[Start of Excerpted data]

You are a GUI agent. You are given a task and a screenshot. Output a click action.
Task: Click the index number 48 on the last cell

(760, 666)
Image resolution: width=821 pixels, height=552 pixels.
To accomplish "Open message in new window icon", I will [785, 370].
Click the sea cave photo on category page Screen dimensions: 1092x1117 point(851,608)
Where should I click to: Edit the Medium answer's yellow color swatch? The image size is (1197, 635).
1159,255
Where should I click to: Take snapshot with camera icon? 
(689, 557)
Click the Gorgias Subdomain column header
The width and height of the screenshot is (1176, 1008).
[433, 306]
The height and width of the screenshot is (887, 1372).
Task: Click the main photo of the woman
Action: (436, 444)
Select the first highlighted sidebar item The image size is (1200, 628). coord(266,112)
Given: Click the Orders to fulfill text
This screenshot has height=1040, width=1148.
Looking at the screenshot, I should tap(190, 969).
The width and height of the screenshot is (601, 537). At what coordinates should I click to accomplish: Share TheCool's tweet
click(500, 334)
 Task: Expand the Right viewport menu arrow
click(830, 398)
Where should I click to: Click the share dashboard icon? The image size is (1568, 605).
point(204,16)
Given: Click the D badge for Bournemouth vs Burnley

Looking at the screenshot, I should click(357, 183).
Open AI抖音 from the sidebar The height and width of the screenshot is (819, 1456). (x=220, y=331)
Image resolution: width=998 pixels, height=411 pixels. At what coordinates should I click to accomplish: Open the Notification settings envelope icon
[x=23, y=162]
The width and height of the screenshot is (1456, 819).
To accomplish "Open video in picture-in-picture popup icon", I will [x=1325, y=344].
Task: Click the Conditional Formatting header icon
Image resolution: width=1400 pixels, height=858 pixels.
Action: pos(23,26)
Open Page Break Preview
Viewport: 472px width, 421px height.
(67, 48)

[End of Excerpted data]

Instructions to follow:
Can you recast the records from the line that contains "Click the sea" through the line that contains "click(500, 334)", inclusive, as a numbered list with blank lines left out?

Solution:
1. Click the sea cave photo on category page Screen dimensions: 1092x1117 point(851,608)
2. Where should I click to: Edit the Medium answer's yellow color swatch? The image size is (1197, 635).
3. 1159,255
4. Where should I click to: Take snapshot with camera icon? 
5. (689, 557)
6. Click the Gorgias Subdomain column header
7. The width and height of the screenshot is (1176, 1008).
8. [433, 306]
9. The height and width of the screenshot is (887, 1372).
10. Task: Click the main photo of the woman
11. Action: (436, 444)
12. Select the first highlighted sidebar item The image size is (1200, 628). coord(266,112)
13. Given: Click the Orders to fulfill text
14. This screenshot has height=1040, width=1148.
15. Looking at the screenshot, I should tap(190, 969).
16. The width and height of the screenshot is (601, 537). At what coordinates should I click to accomplish: Share TheCool's tweet
17. click(500, 334)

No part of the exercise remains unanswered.